> **Pixel coordinate grounding data**
- - -
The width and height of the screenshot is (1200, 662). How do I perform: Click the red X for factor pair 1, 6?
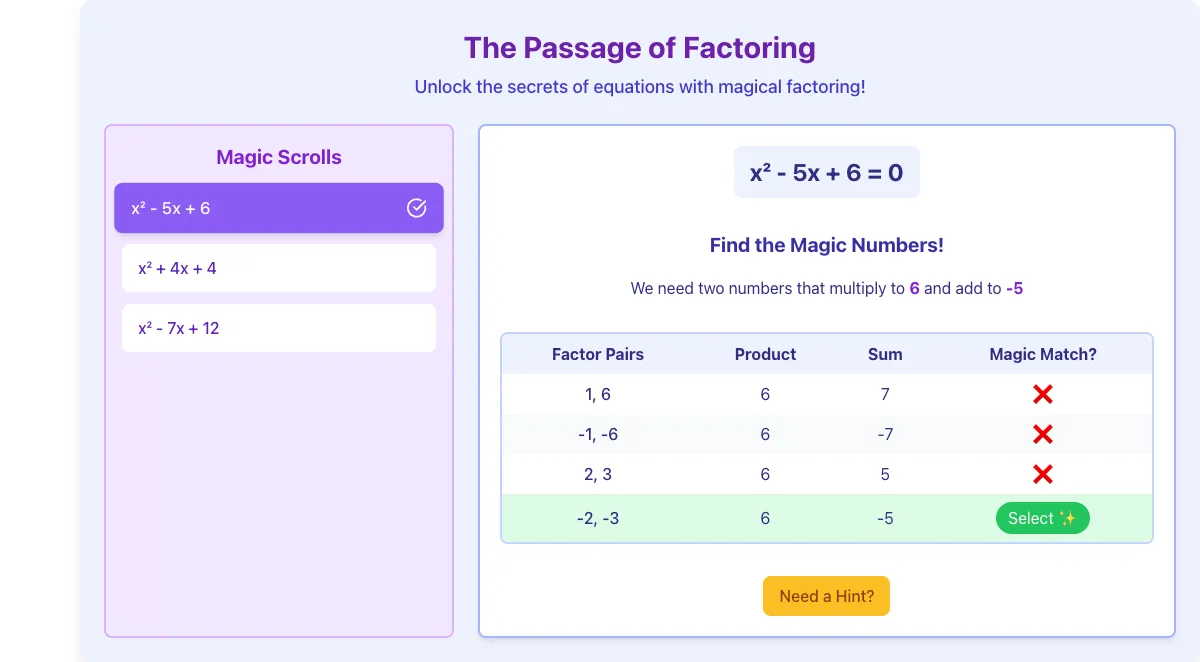[1042, 394]
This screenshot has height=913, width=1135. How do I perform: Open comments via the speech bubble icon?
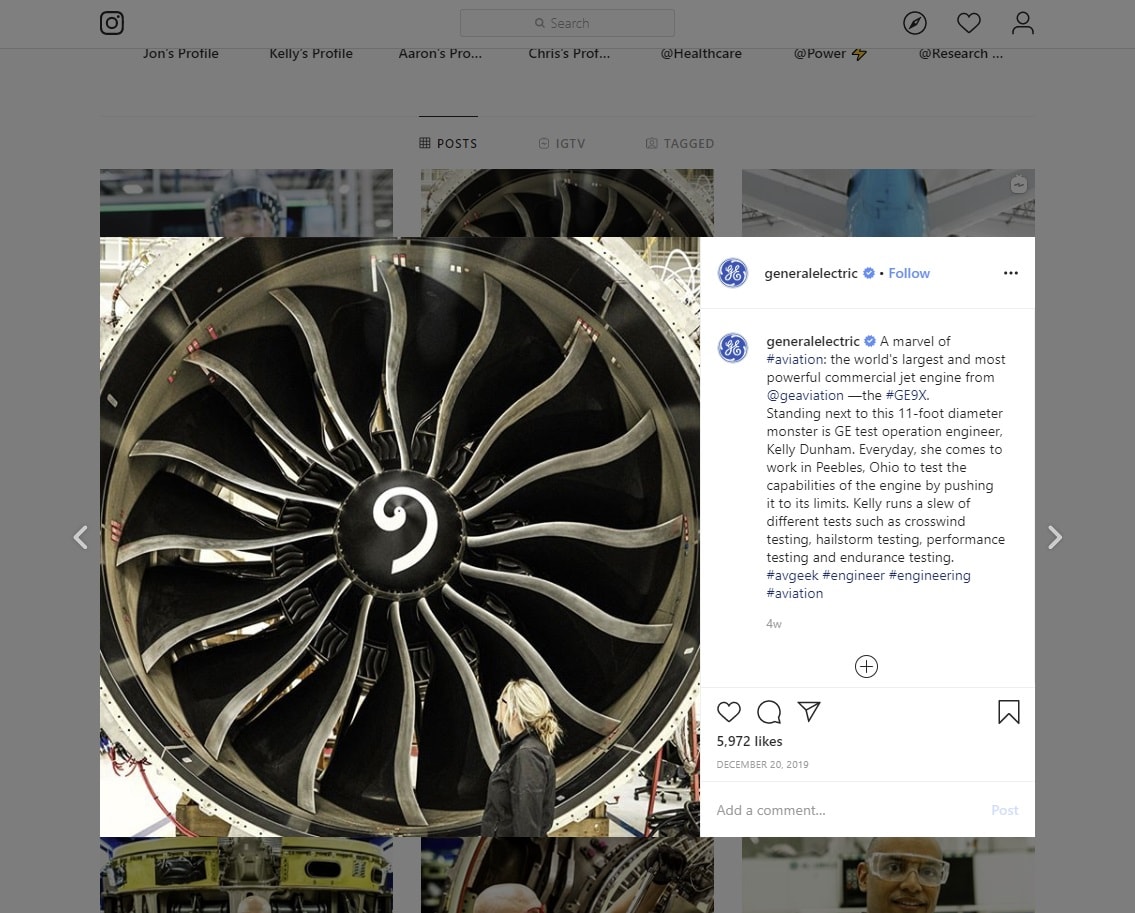tap(768, 712)
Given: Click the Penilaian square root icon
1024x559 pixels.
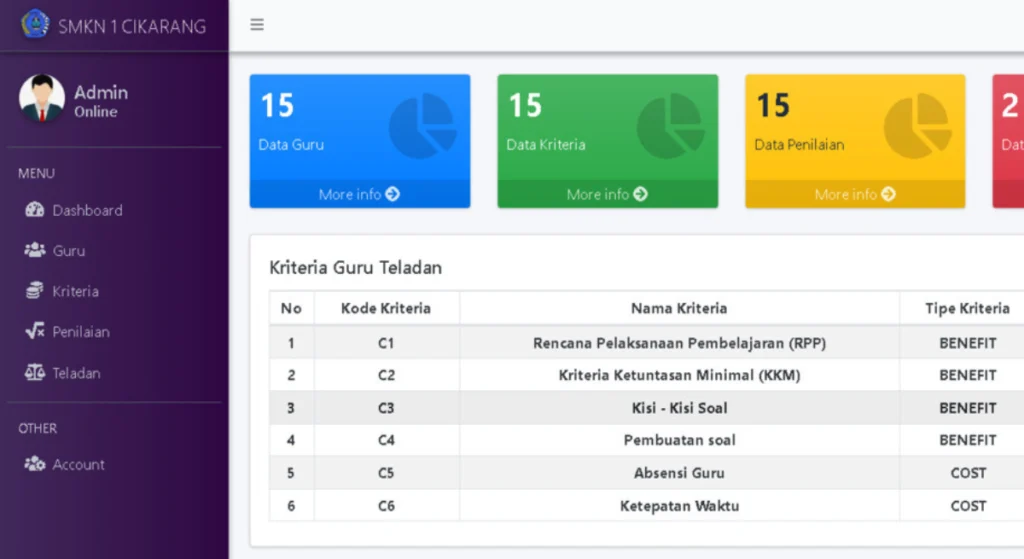Looking at the screenshot, I should 35,332.
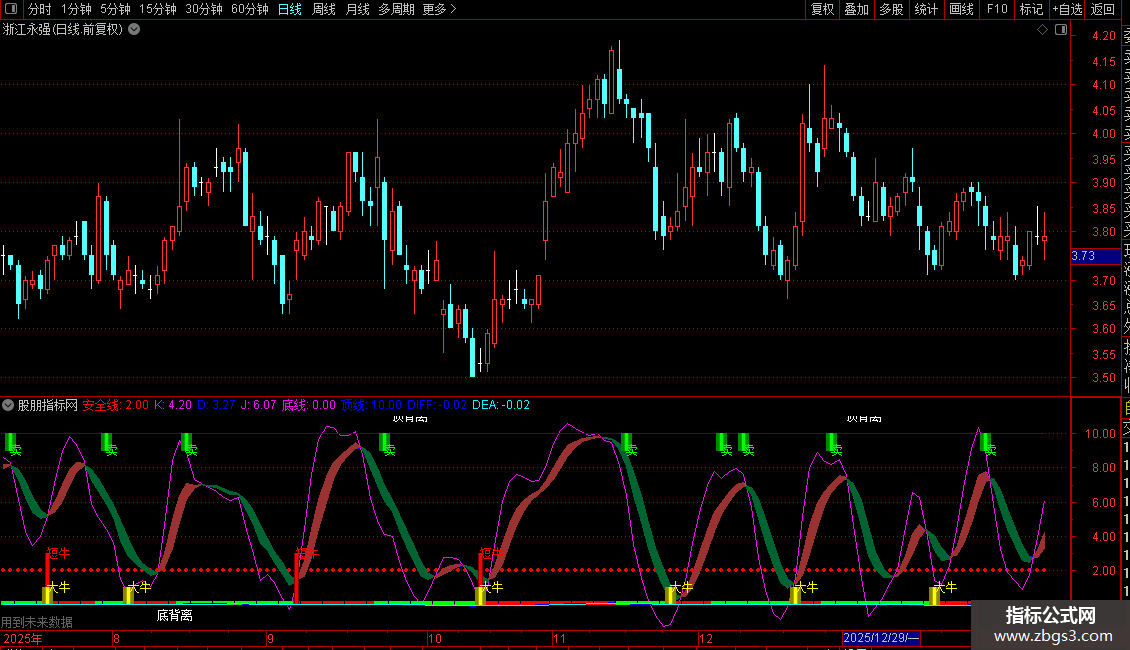Click the right panel toggle icon
Screen dimensions: 1130x650
[1061, 30]
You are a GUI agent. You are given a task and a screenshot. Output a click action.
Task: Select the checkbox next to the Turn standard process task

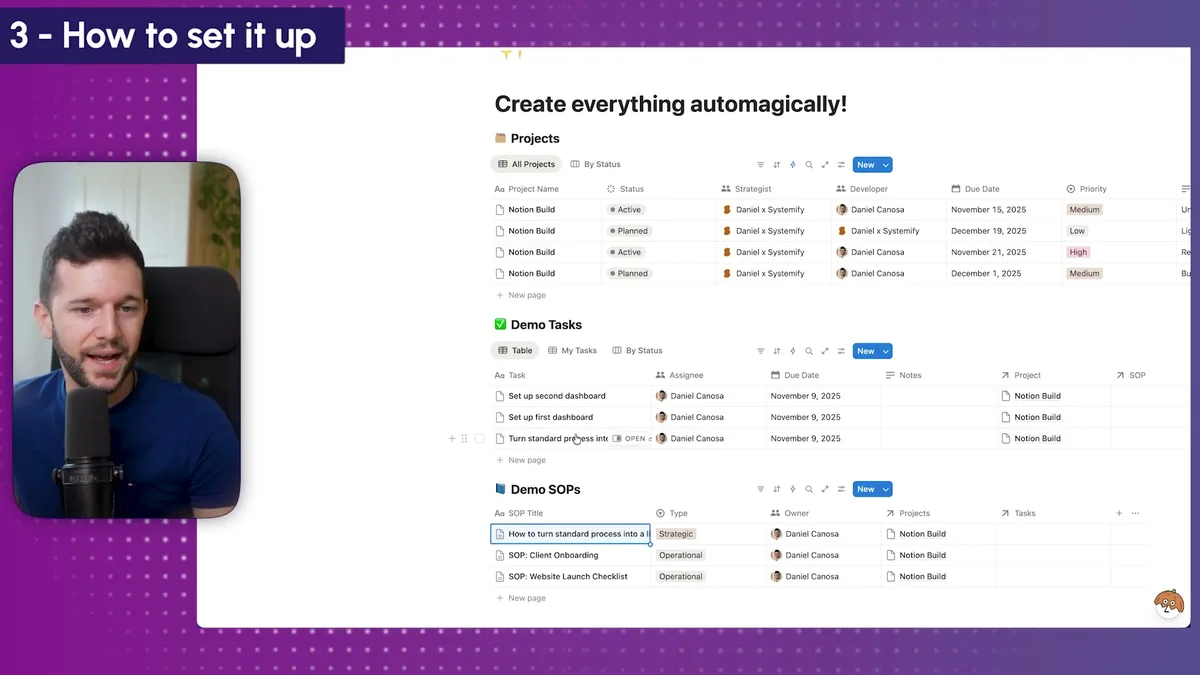click(x=479, y=438)
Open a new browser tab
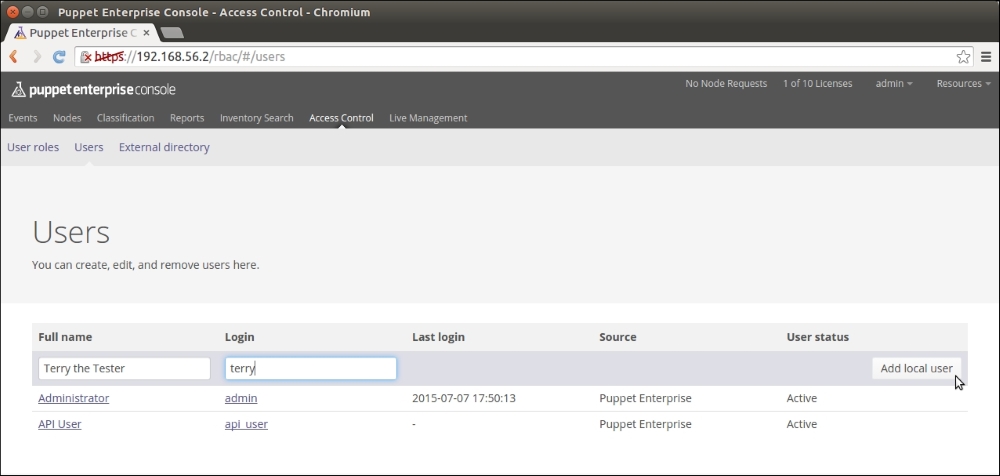 172,33
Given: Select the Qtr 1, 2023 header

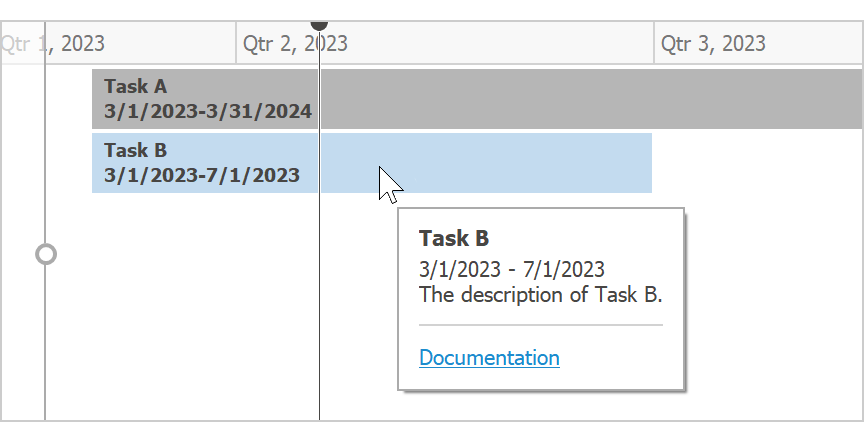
- - -
> **Task directions**
Omitting the pictures, copy each record above exactly as it stands.

> **Output for this task**
The width and height of the screenshot is (1200, 662). How do I perform: Click the red X for factor pair 1, 6?
[1042, 394]
This screenshot has height=913, width=1135. How do I perform: Open comments via the speech bubble icon?
tap(768, 712)
Given: Click the Penilaian square root icon
1024x559 pixels.
Looking at the screenshot, I should 35,332.
Click the right panel toggle icon
Screen dimensions: 1130x650
[1061, 30]
You are a GUI agent. You are given a task and a screenshot. Output a click action.
Task: Select the checkbox next to the Turn standard process task

click(x=479, y=438)
Open a new browser tab
 172,33
Given: Select the Qtr 1, 2023 header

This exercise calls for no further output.